Tibbs had the edge of being better prepared and equipped, and of being on horseback, so he was likely well rested, well fed, and well armed. Hunting down human beings was something Tibbs clearly had experience with. In any kind of encounter, Tibbs had the overwhelming advantage. Joe, with his .357 Magnum revolver and his history of missing whatever he aimed at, felt practically impotent.
If Charlie Tibbs suddenly bulled his way through the brush and cut them off on their trail, what would Joe do? He tried to think, tried to visualize his reaction so that it would be instinctual. He tried to envision himself drawing his pistol cleanly, raising it with both hands in a shooter’s stance, and squeezing the trigger of the double-action until every bullet was fired. He would aim at the widest point of his target. The commotion, if nothing else, would divert Tibb
s from aiming and give Stewie and Britney a fighting chance to bolt into the brush and back into the trees. Even if he were unable to hit Tibbs or his horse, there was the possibility that his booming shots might spook the animal, causing it to rear and tumble into the canyon with its rider. Targeting Tibbs’s horse felt wrong to Joe, but in this situation soft sensibilities were not an option. Besides, Joe thought bitterly, that son of a bitch shot Lizzie.
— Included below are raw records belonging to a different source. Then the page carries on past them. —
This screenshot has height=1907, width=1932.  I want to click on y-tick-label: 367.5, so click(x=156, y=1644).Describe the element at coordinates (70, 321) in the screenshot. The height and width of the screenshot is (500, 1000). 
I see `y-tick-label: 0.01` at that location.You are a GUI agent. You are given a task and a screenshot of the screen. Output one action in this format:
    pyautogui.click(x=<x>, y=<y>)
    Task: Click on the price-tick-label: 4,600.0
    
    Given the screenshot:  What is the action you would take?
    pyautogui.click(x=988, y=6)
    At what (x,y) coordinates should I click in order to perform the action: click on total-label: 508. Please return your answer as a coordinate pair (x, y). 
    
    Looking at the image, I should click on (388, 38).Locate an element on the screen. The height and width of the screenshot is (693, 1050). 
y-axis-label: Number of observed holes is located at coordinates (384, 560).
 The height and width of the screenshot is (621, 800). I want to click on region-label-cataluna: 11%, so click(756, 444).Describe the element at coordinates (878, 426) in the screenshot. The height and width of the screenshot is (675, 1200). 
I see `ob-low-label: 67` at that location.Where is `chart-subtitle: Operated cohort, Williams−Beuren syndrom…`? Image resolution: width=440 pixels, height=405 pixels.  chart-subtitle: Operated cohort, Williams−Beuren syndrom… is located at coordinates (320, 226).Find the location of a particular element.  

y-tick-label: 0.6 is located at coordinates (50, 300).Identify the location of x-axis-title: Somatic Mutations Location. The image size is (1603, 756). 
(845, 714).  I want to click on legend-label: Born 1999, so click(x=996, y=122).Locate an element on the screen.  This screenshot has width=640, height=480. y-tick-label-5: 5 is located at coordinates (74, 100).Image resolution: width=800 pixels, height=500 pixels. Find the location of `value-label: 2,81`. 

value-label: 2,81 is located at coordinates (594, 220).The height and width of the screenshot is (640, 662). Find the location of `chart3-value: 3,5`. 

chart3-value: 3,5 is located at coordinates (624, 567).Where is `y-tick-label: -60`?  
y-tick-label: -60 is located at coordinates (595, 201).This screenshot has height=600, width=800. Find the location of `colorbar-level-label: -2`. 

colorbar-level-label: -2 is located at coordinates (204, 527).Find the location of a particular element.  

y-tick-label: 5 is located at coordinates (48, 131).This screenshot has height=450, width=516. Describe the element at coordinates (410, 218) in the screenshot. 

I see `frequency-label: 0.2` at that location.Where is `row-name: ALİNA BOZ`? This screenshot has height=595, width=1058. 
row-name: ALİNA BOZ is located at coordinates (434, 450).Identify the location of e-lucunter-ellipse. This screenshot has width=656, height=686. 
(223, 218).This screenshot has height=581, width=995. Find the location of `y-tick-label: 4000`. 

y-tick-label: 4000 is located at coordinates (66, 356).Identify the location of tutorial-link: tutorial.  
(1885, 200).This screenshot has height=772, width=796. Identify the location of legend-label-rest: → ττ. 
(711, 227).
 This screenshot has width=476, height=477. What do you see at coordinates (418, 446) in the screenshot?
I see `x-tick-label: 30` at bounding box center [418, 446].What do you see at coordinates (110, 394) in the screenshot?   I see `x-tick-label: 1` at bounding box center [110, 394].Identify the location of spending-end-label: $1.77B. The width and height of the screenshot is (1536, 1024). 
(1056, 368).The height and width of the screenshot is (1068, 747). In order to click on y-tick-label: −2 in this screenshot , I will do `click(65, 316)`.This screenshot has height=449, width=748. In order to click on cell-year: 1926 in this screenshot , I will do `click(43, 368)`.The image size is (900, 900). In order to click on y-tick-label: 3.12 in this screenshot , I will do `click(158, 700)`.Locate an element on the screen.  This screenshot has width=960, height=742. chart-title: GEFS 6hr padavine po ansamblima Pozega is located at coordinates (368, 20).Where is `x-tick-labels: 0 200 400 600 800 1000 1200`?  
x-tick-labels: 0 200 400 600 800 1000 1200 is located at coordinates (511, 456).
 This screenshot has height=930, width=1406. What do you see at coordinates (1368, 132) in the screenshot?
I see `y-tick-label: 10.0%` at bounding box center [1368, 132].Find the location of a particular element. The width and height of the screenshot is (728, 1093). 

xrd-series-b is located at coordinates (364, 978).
“There is no way in hell that those Indians crossed this canyon,” Britney declared. Joe had to agree, because he could see no possible way to the bottom of the canyon and up the other side. Even the falcon’s nests in the rock walls seemed precarious.
“Don’t give up, Miss Steinburton,” Stewie cajoled.
“Is that your real name?” Joe asked. “Steinburton?”
“Margaret Steinburton,” Stewie offered. “Heir to the Steinburton Chemical Company of Palo Alto, California.”
“Shut up, Stewie,” she said. “He asked me, not you.”
Stewie giggled, and Joe continued on in silence.
Despite his almost constant monologues, his occasional whining, and his cocky attitude, Joe found himself warming to Stewie. He had gotten used to his freakish appearance and his face-splitting grimaces, and wasn’t as alarmed at them as he had been at first. Stewie had a cheerful optimism about him that was reassuring, and helpful. Stewie seemed to be gaining in strength the more they traveled. While Britney (or Margaret, or whoever the hell she was) descended into a prickly dark funk, Stewie kept pointing out wildlife and points of interest (to him) as if he were on a nature walk and Joe was the stoic guide.
“If you had to run for your life,” Stewie had declared happily that morning, “you just couldn’t have picked a nicer day!”
No wonder Marybeth liked him, Joe thought.
Joe realized he had once again put too much distance between Stewie and Britney so he stopped, turned, and waited for them to catch up.
Stewie was marveling at the canyon as he walked. He was not watching in front of him, and didn’t see the snout of a large rock that had pushed up through the trail. The toe of his boot thumped into the rock and tripped him, and he lost his balance.